Caufield made his debut in Madison, Wis., where the Mallards draw more fans than some Double A franchises.

“There’s 7,500 fans and they are ragging on me the whole time,” said Caufield. “They were down to their last out and they had guys on first and second. And they were playing, ‘We Will Rock You,’ while I’m pitching. They didn’t shut it off, and the crowd’s getting into it.

“Them getting pumped up to give me crap made me get pumped up to pitch harder in the game. It was the best feeling ever when you get the last out, pound your chest, and know that you did it.”

Radatz Jr. said the college players learn more off the field than on.

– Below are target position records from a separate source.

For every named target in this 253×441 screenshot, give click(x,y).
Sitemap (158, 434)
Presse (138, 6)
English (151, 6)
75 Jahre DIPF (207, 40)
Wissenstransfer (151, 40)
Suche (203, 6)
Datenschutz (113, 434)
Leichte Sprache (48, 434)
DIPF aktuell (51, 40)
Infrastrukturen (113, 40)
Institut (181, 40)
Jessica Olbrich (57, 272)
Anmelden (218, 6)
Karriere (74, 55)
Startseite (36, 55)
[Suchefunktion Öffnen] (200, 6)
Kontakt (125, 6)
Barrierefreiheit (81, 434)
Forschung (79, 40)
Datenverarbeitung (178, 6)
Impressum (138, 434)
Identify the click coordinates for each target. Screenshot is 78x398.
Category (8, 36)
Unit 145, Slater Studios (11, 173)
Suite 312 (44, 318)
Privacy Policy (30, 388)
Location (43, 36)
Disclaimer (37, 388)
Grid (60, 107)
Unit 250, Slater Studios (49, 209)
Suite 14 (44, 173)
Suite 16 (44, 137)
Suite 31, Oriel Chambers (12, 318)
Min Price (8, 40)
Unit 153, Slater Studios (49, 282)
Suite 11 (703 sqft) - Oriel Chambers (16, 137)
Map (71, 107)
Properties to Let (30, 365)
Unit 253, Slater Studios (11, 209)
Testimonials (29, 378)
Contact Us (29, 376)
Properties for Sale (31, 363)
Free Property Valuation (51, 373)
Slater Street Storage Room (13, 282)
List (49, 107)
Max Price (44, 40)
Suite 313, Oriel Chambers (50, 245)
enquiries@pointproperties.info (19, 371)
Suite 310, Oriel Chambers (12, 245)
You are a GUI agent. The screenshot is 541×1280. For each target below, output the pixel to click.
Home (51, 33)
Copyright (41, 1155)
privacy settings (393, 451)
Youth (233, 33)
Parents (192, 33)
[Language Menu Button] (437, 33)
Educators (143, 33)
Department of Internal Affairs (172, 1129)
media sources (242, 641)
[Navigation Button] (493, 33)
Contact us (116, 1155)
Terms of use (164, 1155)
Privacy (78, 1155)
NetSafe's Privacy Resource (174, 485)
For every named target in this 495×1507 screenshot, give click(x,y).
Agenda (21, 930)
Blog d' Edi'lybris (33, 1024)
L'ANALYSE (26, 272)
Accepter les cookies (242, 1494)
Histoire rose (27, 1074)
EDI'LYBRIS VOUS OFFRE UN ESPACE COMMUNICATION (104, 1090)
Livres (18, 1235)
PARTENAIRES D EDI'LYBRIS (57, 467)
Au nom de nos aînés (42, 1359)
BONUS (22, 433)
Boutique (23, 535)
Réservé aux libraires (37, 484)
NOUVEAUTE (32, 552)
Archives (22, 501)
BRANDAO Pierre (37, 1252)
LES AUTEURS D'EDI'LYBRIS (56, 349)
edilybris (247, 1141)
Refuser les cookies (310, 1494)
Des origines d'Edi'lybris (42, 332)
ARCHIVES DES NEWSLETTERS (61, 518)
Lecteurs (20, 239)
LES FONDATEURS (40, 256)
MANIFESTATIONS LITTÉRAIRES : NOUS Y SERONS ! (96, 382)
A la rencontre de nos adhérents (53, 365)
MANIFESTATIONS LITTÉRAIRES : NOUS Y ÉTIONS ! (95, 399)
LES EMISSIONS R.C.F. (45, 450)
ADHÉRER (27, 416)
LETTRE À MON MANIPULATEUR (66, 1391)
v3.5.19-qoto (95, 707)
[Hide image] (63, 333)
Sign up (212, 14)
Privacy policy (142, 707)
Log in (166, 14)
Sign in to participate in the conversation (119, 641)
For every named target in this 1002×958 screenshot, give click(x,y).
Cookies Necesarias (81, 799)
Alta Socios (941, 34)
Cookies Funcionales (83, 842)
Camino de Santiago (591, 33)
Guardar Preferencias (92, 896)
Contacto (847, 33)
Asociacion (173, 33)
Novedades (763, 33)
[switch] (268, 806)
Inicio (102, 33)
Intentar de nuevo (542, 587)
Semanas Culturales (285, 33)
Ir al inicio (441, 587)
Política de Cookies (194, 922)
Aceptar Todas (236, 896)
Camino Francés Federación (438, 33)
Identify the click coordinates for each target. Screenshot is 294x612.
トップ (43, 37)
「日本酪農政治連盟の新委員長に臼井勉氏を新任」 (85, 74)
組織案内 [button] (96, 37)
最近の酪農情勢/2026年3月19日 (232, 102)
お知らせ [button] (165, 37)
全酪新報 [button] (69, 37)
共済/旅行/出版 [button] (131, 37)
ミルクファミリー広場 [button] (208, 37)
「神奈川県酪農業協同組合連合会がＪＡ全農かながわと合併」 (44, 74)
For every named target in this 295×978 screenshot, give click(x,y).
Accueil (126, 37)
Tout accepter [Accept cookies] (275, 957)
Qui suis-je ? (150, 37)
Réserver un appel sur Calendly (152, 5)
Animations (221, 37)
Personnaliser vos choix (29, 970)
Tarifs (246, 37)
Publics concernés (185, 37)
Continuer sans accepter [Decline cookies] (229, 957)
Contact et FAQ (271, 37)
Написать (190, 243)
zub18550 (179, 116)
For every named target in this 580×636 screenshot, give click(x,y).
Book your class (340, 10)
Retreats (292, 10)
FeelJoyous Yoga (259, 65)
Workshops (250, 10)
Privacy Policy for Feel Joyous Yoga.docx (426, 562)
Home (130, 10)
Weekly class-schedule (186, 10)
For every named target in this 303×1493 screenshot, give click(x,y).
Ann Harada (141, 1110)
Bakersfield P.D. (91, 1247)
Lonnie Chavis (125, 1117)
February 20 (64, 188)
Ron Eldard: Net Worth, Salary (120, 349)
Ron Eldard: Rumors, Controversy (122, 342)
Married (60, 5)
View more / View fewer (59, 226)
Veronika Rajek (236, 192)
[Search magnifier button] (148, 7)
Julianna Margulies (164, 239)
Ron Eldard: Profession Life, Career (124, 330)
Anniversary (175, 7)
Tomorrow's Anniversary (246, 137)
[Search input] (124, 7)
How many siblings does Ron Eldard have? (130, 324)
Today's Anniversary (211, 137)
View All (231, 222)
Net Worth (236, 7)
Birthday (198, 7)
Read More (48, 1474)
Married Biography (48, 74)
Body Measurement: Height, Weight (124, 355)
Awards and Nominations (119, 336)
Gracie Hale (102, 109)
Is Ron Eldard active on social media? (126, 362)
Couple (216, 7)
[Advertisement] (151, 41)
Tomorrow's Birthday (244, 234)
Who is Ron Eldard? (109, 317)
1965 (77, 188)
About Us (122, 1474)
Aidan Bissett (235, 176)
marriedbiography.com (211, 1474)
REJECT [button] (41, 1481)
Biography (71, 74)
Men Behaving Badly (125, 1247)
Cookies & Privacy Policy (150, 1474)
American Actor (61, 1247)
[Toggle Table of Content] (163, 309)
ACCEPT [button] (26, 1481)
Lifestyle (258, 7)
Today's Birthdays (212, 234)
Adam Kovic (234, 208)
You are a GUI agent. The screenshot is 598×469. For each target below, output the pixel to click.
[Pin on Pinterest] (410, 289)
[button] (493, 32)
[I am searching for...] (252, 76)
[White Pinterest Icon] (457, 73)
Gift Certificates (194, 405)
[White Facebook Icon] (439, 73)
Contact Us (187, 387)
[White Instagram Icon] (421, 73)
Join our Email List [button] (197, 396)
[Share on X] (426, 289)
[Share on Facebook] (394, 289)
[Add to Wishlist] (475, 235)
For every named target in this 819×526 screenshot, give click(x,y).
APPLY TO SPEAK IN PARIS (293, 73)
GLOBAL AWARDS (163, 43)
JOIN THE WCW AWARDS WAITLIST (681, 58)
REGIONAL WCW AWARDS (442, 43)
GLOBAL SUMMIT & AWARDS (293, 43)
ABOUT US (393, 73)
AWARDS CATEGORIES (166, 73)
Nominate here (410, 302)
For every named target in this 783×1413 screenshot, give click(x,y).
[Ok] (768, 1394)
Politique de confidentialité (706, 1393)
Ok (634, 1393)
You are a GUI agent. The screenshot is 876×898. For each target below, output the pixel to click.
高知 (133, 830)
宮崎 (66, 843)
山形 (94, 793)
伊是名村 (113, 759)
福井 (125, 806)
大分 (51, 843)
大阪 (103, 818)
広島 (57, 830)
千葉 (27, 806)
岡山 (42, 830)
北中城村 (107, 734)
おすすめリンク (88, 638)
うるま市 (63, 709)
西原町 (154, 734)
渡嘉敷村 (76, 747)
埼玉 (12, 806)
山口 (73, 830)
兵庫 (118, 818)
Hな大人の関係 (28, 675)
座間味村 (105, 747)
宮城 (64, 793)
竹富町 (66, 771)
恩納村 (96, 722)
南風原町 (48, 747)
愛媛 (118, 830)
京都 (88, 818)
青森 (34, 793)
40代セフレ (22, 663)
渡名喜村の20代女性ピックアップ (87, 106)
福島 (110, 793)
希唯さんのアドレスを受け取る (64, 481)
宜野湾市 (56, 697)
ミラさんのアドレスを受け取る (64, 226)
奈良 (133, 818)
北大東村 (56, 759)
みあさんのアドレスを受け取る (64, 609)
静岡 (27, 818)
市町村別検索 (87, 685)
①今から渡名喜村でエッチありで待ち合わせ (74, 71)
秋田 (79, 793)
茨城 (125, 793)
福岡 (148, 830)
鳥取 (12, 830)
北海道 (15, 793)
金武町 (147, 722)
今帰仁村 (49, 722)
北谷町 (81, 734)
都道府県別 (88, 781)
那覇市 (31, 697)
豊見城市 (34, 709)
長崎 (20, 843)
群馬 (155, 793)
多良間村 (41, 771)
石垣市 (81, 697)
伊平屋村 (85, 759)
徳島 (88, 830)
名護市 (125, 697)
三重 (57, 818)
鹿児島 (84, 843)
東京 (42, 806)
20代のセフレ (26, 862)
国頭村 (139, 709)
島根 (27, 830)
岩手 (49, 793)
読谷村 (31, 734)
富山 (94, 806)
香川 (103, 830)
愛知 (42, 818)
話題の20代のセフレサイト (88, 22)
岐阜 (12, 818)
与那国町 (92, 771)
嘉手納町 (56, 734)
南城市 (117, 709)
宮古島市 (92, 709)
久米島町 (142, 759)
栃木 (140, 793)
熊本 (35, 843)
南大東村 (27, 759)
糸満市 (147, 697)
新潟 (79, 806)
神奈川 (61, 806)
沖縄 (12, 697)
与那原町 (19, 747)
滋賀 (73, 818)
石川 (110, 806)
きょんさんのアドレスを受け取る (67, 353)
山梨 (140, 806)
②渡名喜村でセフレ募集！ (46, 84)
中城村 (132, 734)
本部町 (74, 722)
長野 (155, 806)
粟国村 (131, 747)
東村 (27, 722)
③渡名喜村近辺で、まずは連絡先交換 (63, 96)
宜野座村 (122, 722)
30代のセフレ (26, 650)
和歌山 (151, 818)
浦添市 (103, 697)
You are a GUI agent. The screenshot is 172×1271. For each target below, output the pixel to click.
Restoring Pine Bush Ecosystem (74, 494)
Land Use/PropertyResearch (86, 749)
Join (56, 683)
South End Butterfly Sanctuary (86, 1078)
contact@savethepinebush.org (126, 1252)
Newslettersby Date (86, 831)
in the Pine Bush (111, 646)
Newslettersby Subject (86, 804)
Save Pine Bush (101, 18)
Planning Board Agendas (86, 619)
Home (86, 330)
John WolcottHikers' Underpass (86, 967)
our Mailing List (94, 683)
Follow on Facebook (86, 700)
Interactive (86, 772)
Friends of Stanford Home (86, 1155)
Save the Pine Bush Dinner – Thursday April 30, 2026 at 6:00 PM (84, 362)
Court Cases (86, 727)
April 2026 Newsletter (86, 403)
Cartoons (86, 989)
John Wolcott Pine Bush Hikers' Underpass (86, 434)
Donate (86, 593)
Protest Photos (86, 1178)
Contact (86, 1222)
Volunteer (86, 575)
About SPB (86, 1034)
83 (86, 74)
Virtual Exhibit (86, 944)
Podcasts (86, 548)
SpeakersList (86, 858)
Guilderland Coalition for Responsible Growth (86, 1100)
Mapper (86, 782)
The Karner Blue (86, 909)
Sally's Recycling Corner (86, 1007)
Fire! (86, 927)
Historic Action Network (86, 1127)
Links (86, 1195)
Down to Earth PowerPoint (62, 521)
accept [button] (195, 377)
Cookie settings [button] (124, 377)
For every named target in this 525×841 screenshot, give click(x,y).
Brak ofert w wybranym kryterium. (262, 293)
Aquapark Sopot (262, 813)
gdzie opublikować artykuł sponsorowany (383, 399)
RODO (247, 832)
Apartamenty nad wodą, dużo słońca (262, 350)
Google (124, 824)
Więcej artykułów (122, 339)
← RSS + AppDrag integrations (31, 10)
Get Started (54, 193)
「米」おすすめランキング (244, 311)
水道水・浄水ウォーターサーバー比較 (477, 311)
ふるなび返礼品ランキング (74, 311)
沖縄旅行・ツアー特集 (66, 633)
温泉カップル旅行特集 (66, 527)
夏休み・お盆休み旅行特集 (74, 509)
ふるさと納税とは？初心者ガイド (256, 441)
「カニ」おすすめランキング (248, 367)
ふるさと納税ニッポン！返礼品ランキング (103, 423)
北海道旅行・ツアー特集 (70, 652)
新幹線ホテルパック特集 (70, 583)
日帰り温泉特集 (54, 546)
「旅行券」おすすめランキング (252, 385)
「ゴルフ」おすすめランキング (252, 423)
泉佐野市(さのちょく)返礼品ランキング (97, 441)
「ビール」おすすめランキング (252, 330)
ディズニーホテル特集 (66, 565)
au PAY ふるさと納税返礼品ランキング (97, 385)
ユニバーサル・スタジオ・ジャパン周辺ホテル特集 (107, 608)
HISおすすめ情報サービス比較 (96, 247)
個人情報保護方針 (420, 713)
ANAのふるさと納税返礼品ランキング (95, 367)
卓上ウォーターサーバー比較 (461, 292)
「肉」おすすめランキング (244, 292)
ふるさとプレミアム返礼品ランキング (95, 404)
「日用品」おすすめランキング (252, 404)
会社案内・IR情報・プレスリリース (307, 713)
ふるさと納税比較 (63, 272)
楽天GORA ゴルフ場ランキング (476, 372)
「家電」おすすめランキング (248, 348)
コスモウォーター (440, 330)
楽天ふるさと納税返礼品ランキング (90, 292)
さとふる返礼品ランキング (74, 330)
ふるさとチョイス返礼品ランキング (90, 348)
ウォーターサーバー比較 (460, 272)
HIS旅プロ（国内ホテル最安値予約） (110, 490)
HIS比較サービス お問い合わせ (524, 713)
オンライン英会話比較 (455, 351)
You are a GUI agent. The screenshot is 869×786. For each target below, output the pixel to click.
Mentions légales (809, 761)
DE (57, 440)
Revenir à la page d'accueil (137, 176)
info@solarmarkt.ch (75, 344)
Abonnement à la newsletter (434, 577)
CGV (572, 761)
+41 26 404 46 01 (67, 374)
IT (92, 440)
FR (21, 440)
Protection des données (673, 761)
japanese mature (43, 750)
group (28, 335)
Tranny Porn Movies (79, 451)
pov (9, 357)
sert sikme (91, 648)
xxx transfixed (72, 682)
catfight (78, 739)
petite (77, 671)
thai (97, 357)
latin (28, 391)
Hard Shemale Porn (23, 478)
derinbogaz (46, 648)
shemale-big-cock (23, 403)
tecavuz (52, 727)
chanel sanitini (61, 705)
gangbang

“It’s riding the buses for a long time, getting in a five-man rotation, alcohol, women, nutrition,” he said. “All the things that are going to go on in a professional baseball player’s life, they experience here.”

As league president, he deals with all sorts of crap. Literally.

On a road trip to Thunder Bay, Ontario, three Alexandria players took the lids off the tops of toilets and defecated in the water tanks.

Radatz Jr. ruled out three-game suspensions for the offenders, because they were starting pitchers and that would have no effect on them.

“I called the Parks and Recreation Department and said, ‘You got toilets?’ ” he said. “I had them out at 7 a.m. cleaning toilets. That was my Solomon moment.”